───── DOCUMENT EXTRACT ─────

Boracay Island is an unusual mix of tropical paradise and Filipino commercialism.
In a country where so many getaways are difficult to access, the relatively advanced infrastructure (I use the term loosely) makes it an accessible weekend destination.
But it is also somewhere you could happily stay for a week enjoying all the activities on offer.
I have visited Boracay at least ten times over the years for these reasons. It was an easy break from the concrete jungle of Manila.
So I have put together this detailed post to try and share as much of the knowledge I have gathered over the years, and give you a head start when planning your holiday.
This is a long post so use the menu below to jump ahead to the section that interests you the most.
In this post:
- Realistic Expectations
- The Boracay Lifestyle
- Where to Stay
- D’Talipapa (Wet Market) – Bonus Food Tip!
- Boracay Activities
- Safety & Legal Risks
- DIY vs Travel Packages
- DIY Boracay Travel Guide
- Final Word
Boracay is a stunning place and I have always loved coming here. But any natural wonders that you are seeking are likely to be diminished from what they once were.
Over the years the commercial invasion of the island has been well known – and that is half the appeal of the modern Boracay experience.
The over-development and exploitation of the island came to a head in 2019 when it was closed to tourists for six months (a complete overreaction in my opinion and a decision made with very little planning or long term objectives – but don’t get me started on that).
The new Boracay is (apparently) all about responsible and sustainable management of tourism. Which is of course, a good thing.
But you cannot escape the fact that while swimming in glowing turquoise waters you will be staring back at a beachfront Starbucks.
I guess my point is that if you are looking for unspoiled island beauty then you will find plenty of options elsewhere.
If you can accept Boracay for what it is then you will find a destination that is purpose built for the modern tourist (with a hint of Philippines thrown in).
While this is not unique on a list of global tourism hot spots it is actually unique for the Philippines.
Other islands in the Philippines are mostly less developed, have no nightlife, have poor accessibility but will be a much more cultural experience.There are also plenty of unusual experiences to be found elsewhere that are exclusively Filipino.
Modern Boracay doesn’t pretend to be any of these things.
It is the only local destination that offers natural beauty, relatively convenient infrastructure, good food, good nightlife and plenty of decent accommodation to fit any budget.
It is just a fun place for a relaxing and/or action packed holiday.
The Boracay Lifestyle
You have so many options to choose from that the island allows you to be as active or inactive as you like.
Boracay offers water and land activities that are great fun! My first visit there was quite active and I had a great time trying out the various activities.
Every other visit I have taken the laid back route and just enjoyed the water, food, and sunshine… With an afternoon nap whenever I feel like it.
Where to Stay
Boracay is covered in hotels, and half of them seem to be under a constant state of renovation. So if you can find a modern (and complete!) hotel, near the water, for a reasonable price, then you are sure to have a good experience.
The main beach is broken up into four stations which helps you get an easy read on the location when skimming for a deal.

───── INFORMATION SHOWN ─────

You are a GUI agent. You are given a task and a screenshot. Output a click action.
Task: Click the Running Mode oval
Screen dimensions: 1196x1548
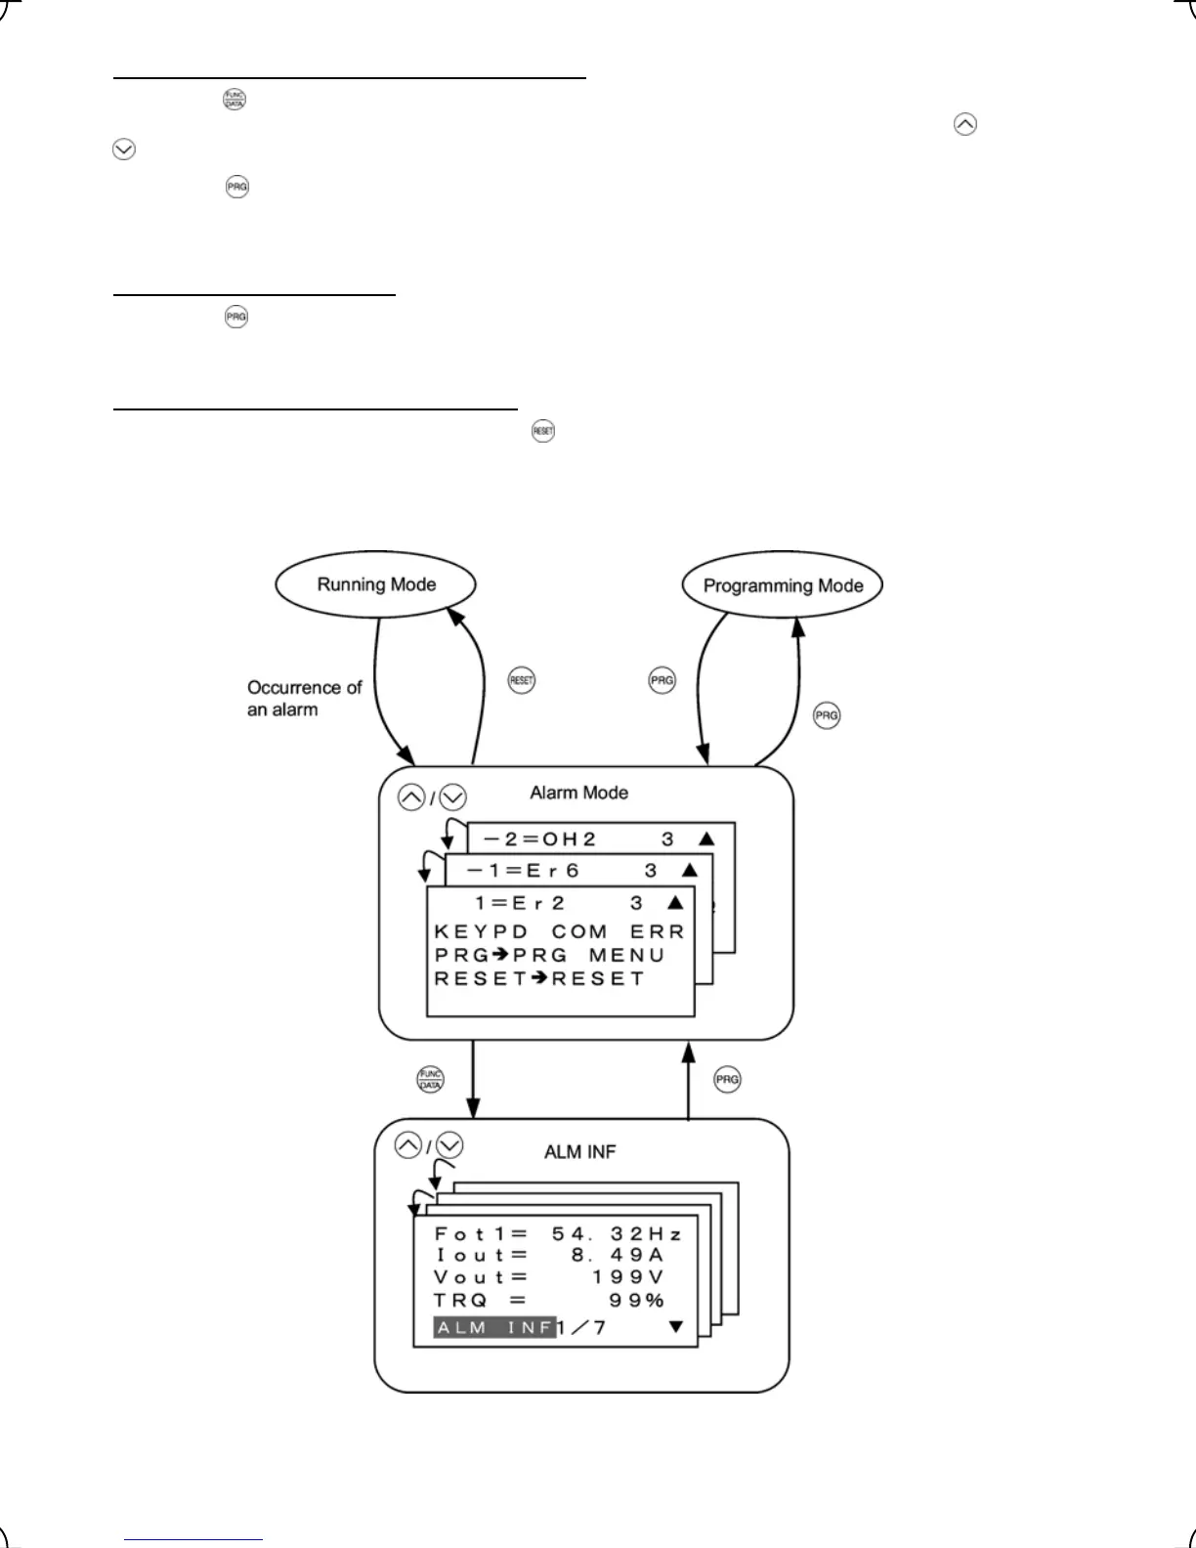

─────

> **EXERCISE TASKS**:
a - In the Boracay travel guide, shorten the paragraph beginning "Boracay is covered in hotels" while keeping its main facts.
b - Continue the Boracay travel guide from the point where it ends.
The lines have no connection to the Boracay travel guide.

> **THE RESPONSES**:
a - Boracay has many hotels, and about half seem to be always under renovation. A modern, finished hotel near the water at a reasonable price should give you a good stay.

b -
I have included comments on some of the hotels that I would recommend for each station aside from Station 4 – because I have never stayed there.
This is located at the northern end of the island and is where you will find the five star hotels, and a handful of four star.
If you are chasing luxury then this is where you would stay. But unless you want to have a hotel resort experience, where 90% of your time is spent within the hotel then I wouldn’t bother.
The cost is not worth it if you are always out.
But, there are some stunning hotels here with beachfront views, exclusive beach beds, swimming pools and restaurants that can make it needless to go anywhere else.
Not exactly an authentic Philippines experience, but hey, not a bad way to spend a few days.
Station 2 & 3
I have lumped these together as they sit in the central part of White Beach on either side of the main D-Mall.
This is where most of the action is, and has been my go to for all but one trip.
You will be surrounded by plenty of bars, restaurants, hotels and shops. It is also the starting point for most of the water sports.
The price point of the hotels is mid range and the majority are three and four star. You will find some decent budget options too and a handful of hostels.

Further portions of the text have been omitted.